Harvard professor Christina Cross is a rising star in the field of critical race studies. She earned a Ph.D. from the University of Michigan, secured the support of the National Science Foundation, and garnered attention from the New York Times, where she published an influential article title “The Myth of the Two-Parent Home.”

Cross’s 2019 dissertation, “The Color, Class, and Context of Family Structure and Its Association with Children’s Educational Performance,” won a slate of awards, including the American Sociological Association Dissertation Award and the ProQuest Distinguished Dissertation Award, and helped catapult her onto the Harvard faculty.

According to a new complaint filed with Harvard’s office of research integrity, however, Cross’s work is compromised by multiple instances of plagiarism, including “verbatim plagiarism, mosaic plagiarism, uncited paraphrasing, and uncited quotations from other sources.”

{snip} The complaint begins with a dozen allegations of plagiarism related to the dissertation that range in severity from small bits of “duplicative language,” which may not constitute an offense, to multiple passages heavily plagiarized from other sources without proper attribution. (Cross did not respond to a request for comment.)

The most serious allegation is that Cross lifted an entire paragraph nearly verbatim from a paper by Stacey Bosick and Paula Fomby titled “Family Instability in Childhood and Criminal Offending During the Transition Into Adulthood” without citing the source or placing verbatim language in quotations. {snip}


This was not a one-off error. Later in the paper, Cross lifts another full paragraph from Bosick and Fomby, with minor word substitutions, without placing the copied language in quotation marks or properly citing the authors. Cross cannot plead unfamiliarity with the source: Fomby served on Cross’s dissertation committee, making the offense even more egregious.
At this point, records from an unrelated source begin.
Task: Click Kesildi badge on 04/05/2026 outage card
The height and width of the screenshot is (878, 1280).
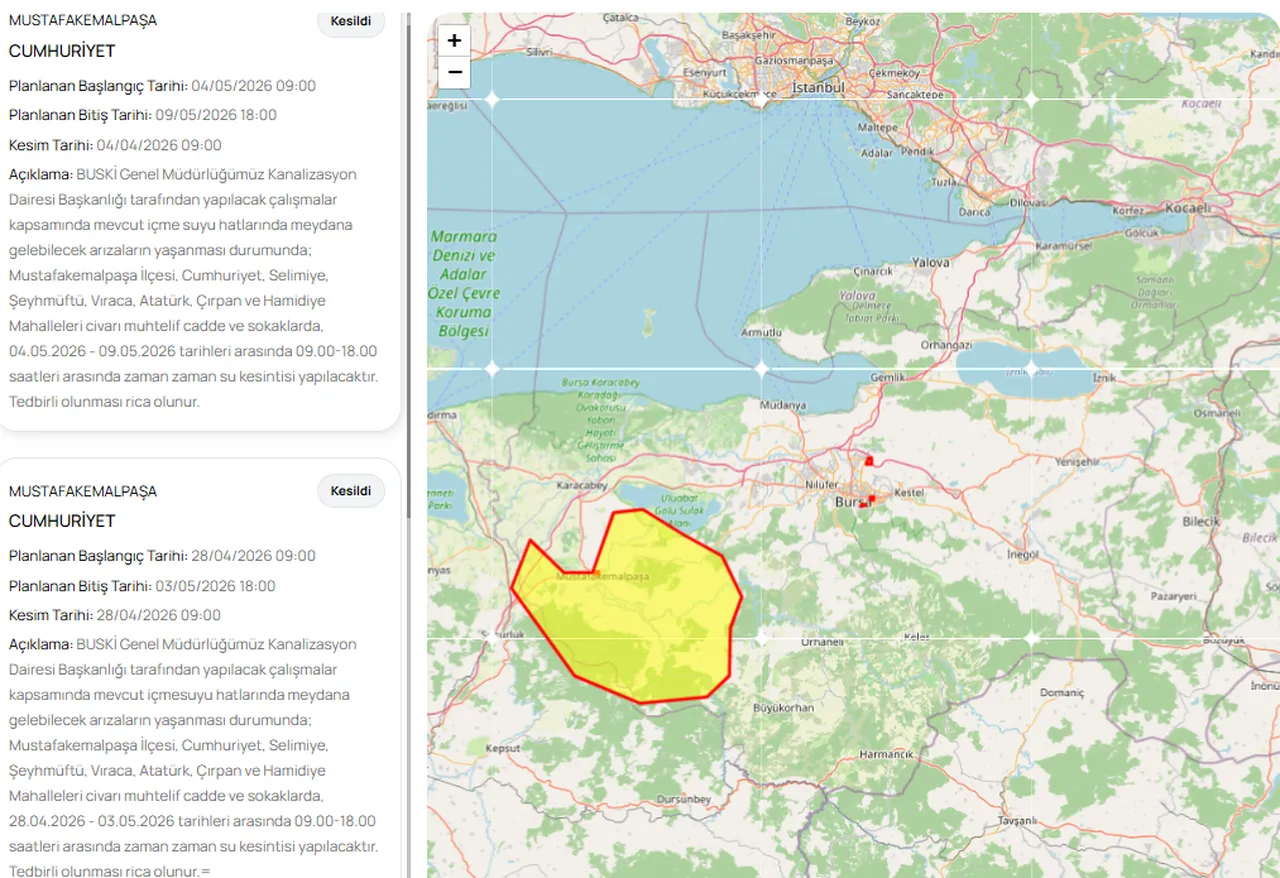Action: (351, 21)
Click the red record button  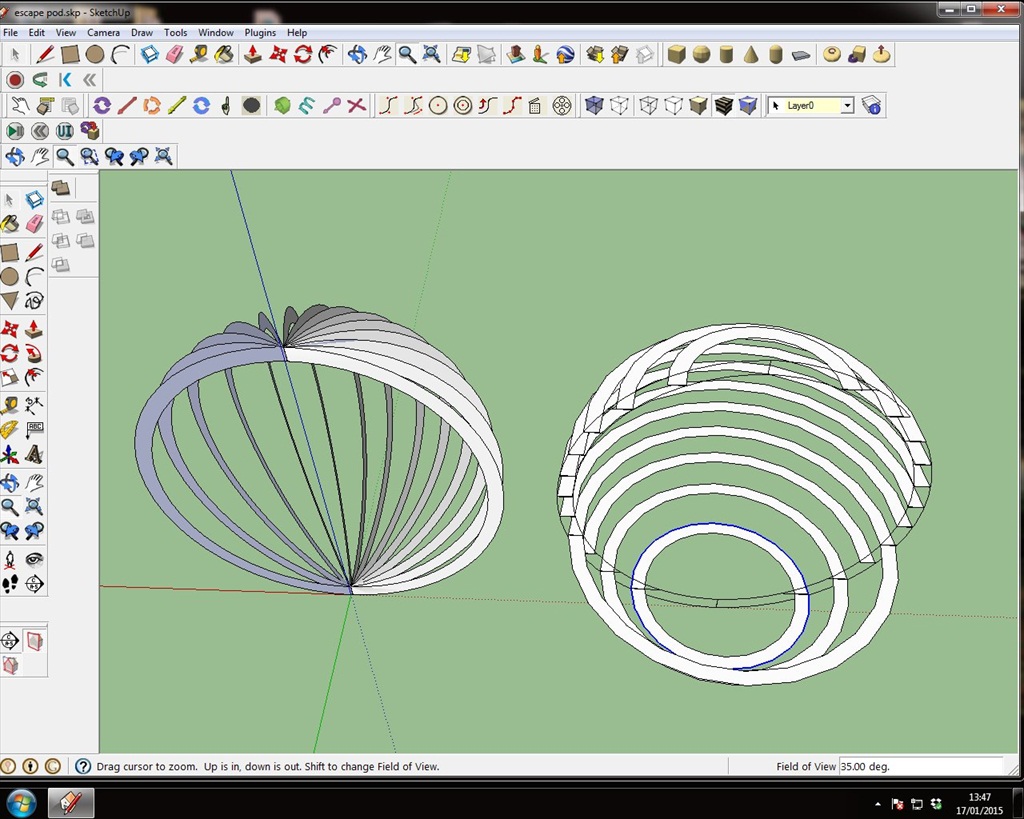(x=15, y=80)
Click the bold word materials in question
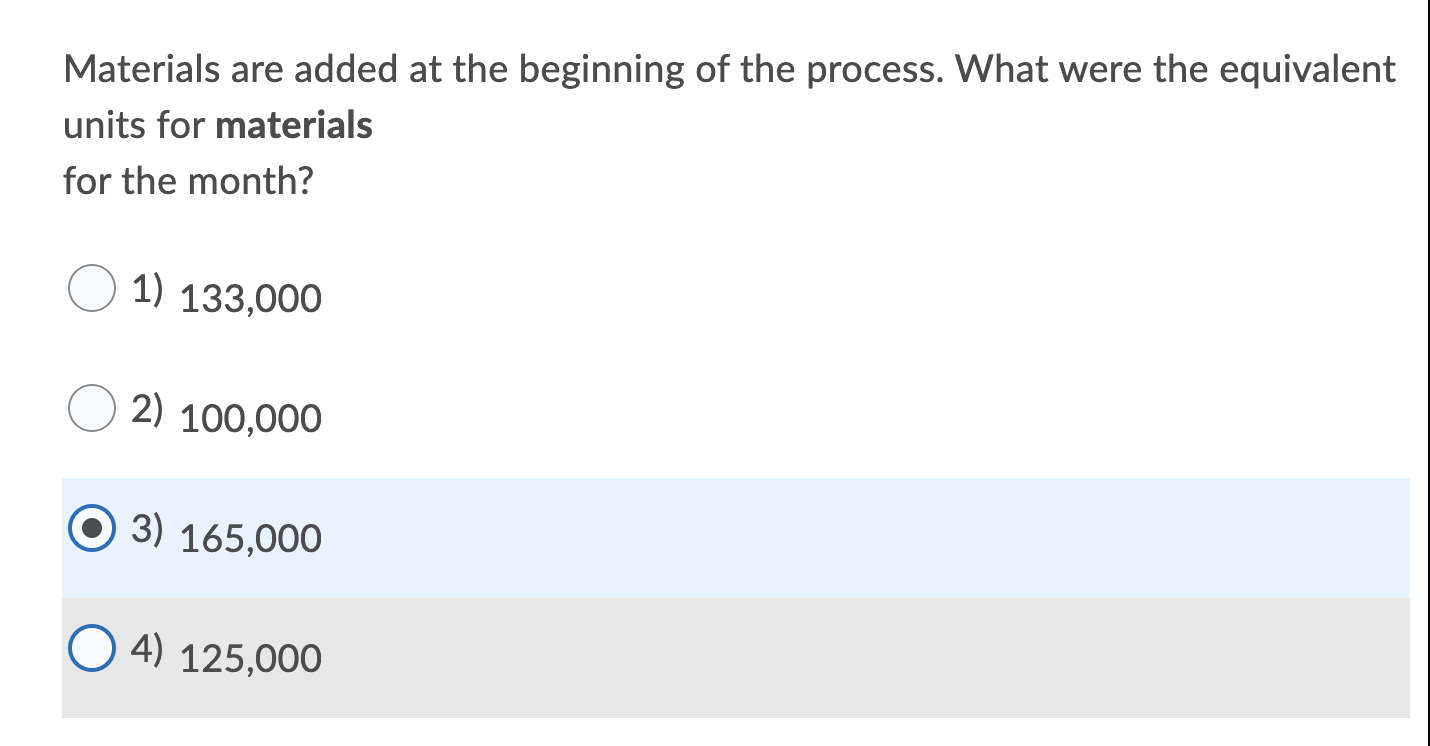This screenshot has width=1430, height=746. click(x=294, y=125)
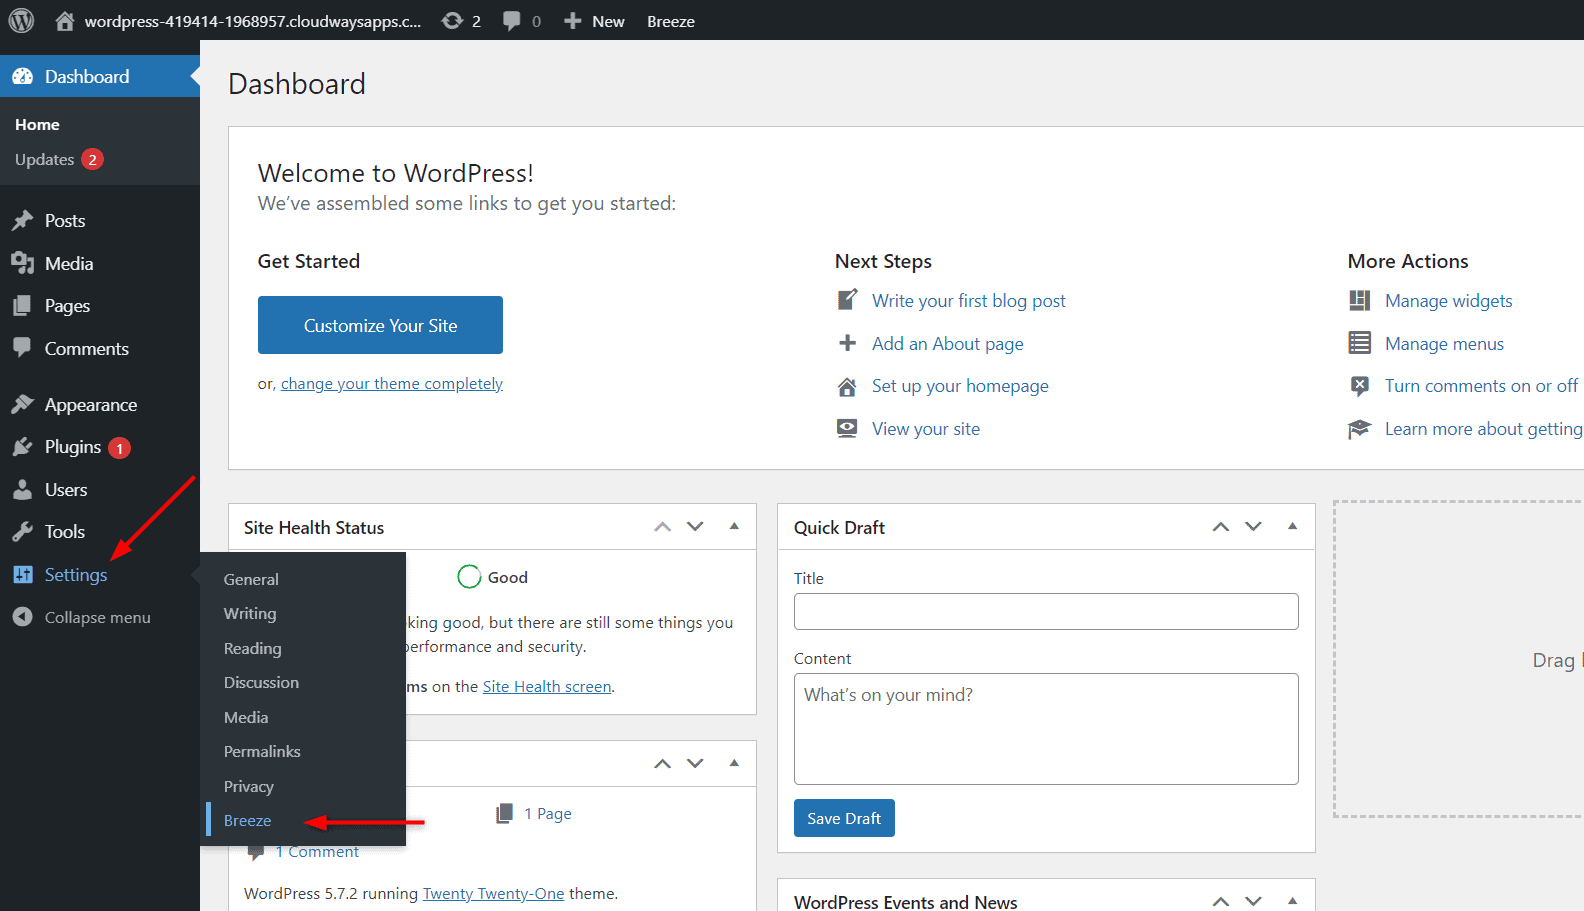This screenshot has width=1584, height=911.
Task: Collapse the admin sidebar menu
Action: (82, 617)
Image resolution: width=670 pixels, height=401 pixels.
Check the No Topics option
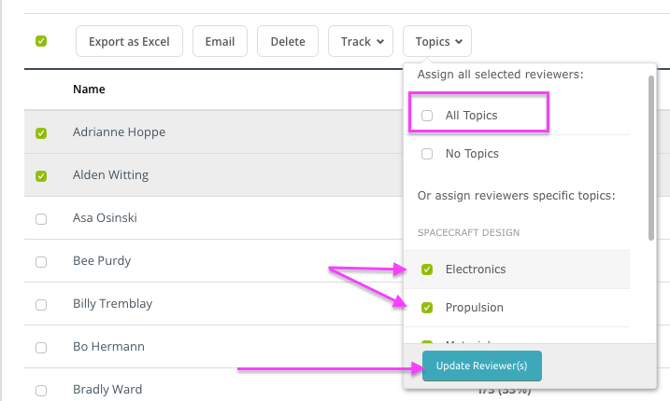[428, 154]
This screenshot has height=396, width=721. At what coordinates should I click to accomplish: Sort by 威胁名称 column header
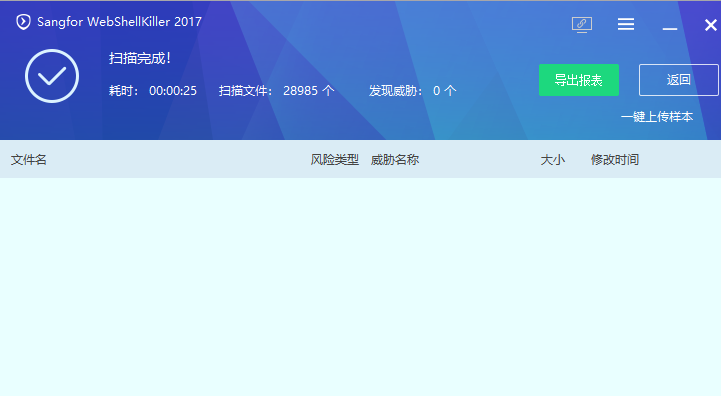pos(395,160)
Elsewhere in the paper, Cross borrows language from other academic sources, sometimes citing the authors but failing to place the verbatim language in quotations, and other times failing to cite the source at all, creating the false impression that it was her own work. For example, Cross lifts verbatim language from “Examining the Antecedents of U.S. Nonmarital Fatherhood,” by Marcia Carlson, Alicia VanOrman, and Natasha Pilkauskas—the last of whom also served on Cross’s dissertation committee—without the use of direct quotations, as required. {snip}


According to the complaint, Cross repeats this pattern of plagiarism in at least one other paper, “Extended family households among children in the United States: Differences by race/ethnicity and socio-economic status,” published in the academic journal Population Studies in 2018. The complaint alleges that Cross again uses material from others, including the same passages from her dissertation advisors, without proper attribution.